▸ Problem requirements
Only lines that contain the word "Collapse" belong in the answer; copy them from the records below.
============================================================
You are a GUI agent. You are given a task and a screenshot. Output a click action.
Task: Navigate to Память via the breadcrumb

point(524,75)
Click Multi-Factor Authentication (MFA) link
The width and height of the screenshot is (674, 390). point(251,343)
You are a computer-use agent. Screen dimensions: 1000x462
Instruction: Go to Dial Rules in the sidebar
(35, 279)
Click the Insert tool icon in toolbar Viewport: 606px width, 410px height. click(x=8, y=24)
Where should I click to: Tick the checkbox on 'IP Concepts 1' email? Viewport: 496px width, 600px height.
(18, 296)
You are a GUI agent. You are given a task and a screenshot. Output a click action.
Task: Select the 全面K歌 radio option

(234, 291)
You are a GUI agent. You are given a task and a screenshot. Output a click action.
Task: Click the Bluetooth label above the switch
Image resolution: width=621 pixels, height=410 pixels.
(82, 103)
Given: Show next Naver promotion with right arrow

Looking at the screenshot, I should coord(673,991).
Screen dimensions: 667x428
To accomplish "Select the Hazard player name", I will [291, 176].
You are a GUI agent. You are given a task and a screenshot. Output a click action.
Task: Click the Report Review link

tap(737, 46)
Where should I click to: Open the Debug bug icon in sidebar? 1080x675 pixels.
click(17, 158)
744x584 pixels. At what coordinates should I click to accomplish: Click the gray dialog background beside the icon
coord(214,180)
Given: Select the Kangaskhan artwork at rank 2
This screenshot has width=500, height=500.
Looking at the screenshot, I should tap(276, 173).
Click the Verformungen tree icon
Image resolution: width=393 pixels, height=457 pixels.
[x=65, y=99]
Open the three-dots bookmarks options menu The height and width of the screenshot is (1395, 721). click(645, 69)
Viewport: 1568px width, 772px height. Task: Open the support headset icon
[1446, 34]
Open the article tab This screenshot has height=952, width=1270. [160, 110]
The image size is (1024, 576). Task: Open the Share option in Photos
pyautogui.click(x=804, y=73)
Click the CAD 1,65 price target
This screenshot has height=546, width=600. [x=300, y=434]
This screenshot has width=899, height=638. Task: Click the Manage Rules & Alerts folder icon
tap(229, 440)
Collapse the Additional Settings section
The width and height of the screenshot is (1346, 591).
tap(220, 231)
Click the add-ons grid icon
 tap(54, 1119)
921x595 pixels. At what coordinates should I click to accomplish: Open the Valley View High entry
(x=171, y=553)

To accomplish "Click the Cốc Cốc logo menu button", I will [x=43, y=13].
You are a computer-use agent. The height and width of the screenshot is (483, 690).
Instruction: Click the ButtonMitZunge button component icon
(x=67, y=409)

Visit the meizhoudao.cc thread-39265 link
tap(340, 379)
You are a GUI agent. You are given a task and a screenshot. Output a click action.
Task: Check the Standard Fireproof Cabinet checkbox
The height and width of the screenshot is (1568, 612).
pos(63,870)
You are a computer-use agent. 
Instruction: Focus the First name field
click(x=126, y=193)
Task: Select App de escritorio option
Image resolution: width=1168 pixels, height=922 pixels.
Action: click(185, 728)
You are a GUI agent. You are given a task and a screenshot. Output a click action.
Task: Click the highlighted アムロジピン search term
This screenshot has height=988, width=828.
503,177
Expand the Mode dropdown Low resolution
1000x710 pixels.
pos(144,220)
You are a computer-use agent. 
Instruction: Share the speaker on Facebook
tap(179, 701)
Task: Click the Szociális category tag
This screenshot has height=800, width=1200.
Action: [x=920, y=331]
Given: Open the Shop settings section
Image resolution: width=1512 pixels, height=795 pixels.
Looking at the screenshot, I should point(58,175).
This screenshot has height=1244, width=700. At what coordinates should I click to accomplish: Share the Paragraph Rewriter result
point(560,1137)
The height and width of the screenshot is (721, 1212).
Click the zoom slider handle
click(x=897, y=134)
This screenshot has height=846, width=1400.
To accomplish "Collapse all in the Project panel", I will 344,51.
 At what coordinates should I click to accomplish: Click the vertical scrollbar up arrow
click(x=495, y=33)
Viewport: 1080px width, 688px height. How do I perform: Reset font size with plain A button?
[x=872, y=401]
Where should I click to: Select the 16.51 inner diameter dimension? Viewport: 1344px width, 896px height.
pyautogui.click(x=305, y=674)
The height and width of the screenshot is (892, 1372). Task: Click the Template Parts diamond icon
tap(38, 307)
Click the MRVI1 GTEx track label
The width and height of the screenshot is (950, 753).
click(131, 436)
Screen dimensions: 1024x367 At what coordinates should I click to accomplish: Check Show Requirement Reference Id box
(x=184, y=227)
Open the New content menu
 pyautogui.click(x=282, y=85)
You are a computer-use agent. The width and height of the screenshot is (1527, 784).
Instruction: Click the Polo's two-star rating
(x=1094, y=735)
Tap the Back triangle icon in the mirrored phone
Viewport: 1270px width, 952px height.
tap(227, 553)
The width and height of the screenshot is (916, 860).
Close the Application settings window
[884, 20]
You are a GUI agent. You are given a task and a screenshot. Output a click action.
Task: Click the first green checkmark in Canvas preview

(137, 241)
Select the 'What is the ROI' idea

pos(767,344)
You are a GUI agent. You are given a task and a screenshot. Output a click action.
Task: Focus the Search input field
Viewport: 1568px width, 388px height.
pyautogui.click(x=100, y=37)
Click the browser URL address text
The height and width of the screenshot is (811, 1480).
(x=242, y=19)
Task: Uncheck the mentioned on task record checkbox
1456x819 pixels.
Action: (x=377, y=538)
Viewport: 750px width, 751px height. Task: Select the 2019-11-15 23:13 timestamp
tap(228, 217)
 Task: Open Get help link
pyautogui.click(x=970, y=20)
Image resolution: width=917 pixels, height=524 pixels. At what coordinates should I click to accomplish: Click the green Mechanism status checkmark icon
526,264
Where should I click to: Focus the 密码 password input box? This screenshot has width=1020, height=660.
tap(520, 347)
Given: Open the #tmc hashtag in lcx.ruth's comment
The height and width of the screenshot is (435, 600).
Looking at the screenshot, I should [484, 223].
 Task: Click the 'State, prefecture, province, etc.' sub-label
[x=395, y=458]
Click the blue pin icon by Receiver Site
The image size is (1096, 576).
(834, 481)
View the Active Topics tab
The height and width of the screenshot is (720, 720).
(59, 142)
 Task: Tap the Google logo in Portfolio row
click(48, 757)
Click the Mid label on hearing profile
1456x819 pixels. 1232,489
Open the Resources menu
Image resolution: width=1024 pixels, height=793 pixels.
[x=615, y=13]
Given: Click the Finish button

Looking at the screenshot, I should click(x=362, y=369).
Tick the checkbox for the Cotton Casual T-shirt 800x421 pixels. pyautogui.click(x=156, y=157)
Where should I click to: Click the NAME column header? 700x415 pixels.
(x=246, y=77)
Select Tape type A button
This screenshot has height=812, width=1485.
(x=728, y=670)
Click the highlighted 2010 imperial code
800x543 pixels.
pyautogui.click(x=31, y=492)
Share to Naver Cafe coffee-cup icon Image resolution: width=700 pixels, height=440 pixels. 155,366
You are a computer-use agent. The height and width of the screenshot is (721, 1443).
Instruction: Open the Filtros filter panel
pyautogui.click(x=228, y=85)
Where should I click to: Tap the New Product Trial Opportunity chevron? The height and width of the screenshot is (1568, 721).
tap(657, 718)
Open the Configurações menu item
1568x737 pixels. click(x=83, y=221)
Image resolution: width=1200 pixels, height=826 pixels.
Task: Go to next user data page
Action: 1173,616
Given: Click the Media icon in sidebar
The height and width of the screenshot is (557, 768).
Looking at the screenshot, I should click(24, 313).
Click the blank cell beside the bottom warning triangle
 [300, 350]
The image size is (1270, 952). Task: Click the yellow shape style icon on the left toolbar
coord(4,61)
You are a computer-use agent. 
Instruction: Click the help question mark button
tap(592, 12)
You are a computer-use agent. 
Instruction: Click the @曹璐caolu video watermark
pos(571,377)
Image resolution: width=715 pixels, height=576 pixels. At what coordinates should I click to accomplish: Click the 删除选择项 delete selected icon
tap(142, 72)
============================================================
▸ Output
Collapse the Additional Settings section
To accomplish "Collapse all in the Project panel", I will 344,51.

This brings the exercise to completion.